* **EXERCISE TASK**: Write the next part of the essay below on Karl G. Maeser's preparation as a teacher, continuing from its final sentence.

Timeless Teacher

From Karl G. Maeser

The Preparation of a Timeless Teacher

By A. LeGrand Richards


On November 9, 1900, three months before he died, Karl G. Maeser was invited to a Founders Day celebration at the Maeser Elementary School—one of the first public schools in Utah to be named after a living educator. In each of the four classrooms he wrote a profound educational message on the chalkboard, dated it, and then signed his name. In the corner of the southwest classroom he wrote, "This life is one great object lesson to practice on the principles of immortality and eternal life." Within this pronouncement is a profound summary of Brother Maeser's unique combination of the best educational preparation the world could offer and a powerful understanding of eternal purpose—the timely and the timeless.

To appreciate the power of this statement of Brother Maeser's philosophy, we must understand what Johann Pestalozzi meant by "object lesson" and what the Prophet Joseph Smith meant by "the principles of immortality and eternal life," as well as the impact these two men had on Maeser's life and learning.

Pestalozzi, who Maeser referred to as "the apostle of the present educational dispensation,"1 represented the temporal preparation Maeser received at the Friedrichstadt Schullehrer-Seminar to become a professional teacher in Dresden, Saxony. And Joseph Smith, who Maeser testified was "a prophet of the living God,"2 represented the unique spiritual preparation that required the sacrifice of almost all the comforts that could have been Maeser's. These two aspects of preparation combined in a powerful way for Maeser to become the "spiritual architect"3 of the Church Educational System.

Timely Preparation

For Pestalozzi an object lesson was much more than a clever gimmick to introduce an instructional topic or make it more interesting; it was taken from the German word Anschauung, which refers to experiential observation that expands as one is provoked to ask probing questions of it. Pestalozzi used common objects and questions to lead the learner from the known to the unknown, from the simple to the complex, from the concrete to the abstract, from the temporal to the eternal. In a time when social class was rigidly distinct, Pestalozzi held a radical view of the nature of man, democratically believing that every person has the right to learn and should be provided a solid opportunity to do so. Education should be balanced between the head, the heart, and the hand; it should be personally engaging and meaningful; and it should be primarily self-directed. For Pestalozzi there was no need for corporal punishment or tangible reward to coerce the learner, and the use of such only revealed a failure on the part of the teacher to truly engage the student in self-activity and self-discipline.

* **DATASET**:
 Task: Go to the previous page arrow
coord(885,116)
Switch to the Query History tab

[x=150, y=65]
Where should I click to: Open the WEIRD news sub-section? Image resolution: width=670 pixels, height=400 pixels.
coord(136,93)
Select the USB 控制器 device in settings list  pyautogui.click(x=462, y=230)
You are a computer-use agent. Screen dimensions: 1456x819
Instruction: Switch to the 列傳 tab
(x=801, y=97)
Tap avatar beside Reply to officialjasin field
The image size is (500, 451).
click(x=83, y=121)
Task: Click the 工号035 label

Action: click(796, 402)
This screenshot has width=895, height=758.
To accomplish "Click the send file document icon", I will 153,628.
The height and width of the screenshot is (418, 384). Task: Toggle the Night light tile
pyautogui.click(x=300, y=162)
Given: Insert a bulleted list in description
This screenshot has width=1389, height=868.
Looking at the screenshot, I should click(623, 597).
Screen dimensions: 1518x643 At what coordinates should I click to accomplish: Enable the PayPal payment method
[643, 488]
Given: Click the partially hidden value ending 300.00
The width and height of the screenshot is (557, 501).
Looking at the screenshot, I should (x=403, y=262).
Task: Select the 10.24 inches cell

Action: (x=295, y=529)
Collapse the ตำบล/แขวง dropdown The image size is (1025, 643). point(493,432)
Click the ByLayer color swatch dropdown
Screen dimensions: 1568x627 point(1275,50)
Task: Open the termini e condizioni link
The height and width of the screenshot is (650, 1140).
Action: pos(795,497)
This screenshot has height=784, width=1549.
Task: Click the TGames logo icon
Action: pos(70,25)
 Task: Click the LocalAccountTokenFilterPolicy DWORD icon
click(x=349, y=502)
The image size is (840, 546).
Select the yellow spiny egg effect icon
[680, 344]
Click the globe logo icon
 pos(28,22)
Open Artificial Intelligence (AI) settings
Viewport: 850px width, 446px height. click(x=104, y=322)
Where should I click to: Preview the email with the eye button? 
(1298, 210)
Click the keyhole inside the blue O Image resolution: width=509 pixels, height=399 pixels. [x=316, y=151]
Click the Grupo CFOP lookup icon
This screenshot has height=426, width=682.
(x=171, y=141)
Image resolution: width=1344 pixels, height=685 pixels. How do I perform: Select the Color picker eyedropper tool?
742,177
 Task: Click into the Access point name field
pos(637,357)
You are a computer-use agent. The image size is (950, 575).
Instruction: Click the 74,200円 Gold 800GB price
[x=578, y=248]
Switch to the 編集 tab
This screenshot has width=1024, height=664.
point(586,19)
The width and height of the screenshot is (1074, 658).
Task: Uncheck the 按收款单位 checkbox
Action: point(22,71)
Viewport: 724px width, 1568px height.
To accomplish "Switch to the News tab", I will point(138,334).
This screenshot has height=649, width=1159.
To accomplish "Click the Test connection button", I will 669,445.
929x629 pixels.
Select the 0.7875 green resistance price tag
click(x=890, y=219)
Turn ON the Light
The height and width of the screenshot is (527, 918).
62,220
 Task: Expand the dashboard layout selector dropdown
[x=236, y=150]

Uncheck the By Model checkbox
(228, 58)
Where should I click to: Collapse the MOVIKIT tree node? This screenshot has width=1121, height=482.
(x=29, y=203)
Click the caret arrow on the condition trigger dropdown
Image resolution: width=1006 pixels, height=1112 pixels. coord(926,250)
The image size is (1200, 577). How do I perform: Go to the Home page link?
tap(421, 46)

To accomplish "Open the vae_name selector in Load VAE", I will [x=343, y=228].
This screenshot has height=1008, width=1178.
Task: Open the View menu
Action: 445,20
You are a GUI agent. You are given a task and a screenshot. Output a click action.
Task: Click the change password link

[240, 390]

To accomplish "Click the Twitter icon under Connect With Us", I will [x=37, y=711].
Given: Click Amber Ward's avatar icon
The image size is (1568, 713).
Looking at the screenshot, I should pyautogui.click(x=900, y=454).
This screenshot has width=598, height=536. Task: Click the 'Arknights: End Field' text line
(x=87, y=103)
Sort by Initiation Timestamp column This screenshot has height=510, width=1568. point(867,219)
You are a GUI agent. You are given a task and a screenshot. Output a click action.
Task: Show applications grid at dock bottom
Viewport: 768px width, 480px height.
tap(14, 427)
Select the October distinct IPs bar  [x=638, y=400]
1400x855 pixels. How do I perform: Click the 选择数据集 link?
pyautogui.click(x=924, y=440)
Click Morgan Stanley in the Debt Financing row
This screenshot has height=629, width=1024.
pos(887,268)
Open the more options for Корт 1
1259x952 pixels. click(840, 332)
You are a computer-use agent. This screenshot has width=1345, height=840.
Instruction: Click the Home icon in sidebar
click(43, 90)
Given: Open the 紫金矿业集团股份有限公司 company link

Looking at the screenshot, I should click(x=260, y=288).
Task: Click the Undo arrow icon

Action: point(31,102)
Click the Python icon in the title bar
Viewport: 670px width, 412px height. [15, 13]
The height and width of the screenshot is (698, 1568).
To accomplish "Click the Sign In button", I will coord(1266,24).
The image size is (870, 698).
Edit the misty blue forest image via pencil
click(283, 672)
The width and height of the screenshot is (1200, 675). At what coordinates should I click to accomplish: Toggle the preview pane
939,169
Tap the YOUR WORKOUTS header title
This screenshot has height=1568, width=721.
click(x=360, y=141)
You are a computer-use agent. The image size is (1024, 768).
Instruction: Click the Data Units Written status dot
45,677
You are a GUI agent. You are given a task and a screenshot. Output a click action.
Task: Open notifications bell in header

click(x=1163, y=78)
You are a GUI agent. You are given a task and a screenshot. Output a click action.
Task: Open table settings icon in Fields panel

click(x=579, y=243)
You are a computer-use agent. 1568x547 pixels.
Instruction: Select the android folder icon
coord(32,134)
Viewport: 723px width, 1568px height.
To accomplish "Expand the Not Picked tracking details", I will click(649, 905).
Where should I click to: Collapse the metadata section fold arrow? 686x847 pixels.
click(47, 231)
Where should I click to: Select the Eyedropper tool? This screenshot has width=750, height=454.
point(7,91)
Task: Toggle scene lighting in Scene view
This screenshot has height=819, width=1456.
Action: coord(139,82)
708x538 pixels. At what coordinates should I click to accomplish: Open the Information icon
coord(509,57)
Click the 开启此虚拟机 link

* **OUTPUT BELOW**:
Pestalozzi's ideas were not generally taught in German universities, which tended to reinforce an aristocratic elitism. Rather, they were found in the teacher colleges in an intensive three-year program combining theory and practice through functioning lab schools on the campuses, followed by a two-year apprenticeship. Maeser could have chosen the more elite and secure route through the university because he had done well at the Dresden Kreuzschule, a prestigious preparatory school, but he chose the more practical and politically insecure teacher college, a place that was quickly becoming known as a seedbed of democracy.

A few years earlier (while Maeser was attending the Kreuzschule), Horace Mann, the founder of the American public school system, had toured the schools of Europe and returned to sing the praises of the Prussian and Saxon schools as the best he had observed. He was deeply impressed with the sincere affection and dedication of the teachers, the curriculum, and especially the teacher colleges. He predicted that such education would inevitably lead to democracy: "The time is not far distant when the people will assert their right to a participation in their own government."4

Mann's prediction was to be fulfilled the year Maeser graduated, when political unrest erupted into revolution (1848–49). But the strength of the Prussian army was too great. Because the government countered by imposing oppressive measures to suppress democracy and to limit freedom of speech and the press, the right to assemble, freedom from unlawful search and seizure, and other civil rights, the decade that followed has been called die Reaktion. The schools and the teacher colleges were special targets of the reaction. The curriculum was reformed and controlled by the government, and the ideas and methods of Pestalozzi were considered seditious. (Even Froebel's kindergartens were banned.)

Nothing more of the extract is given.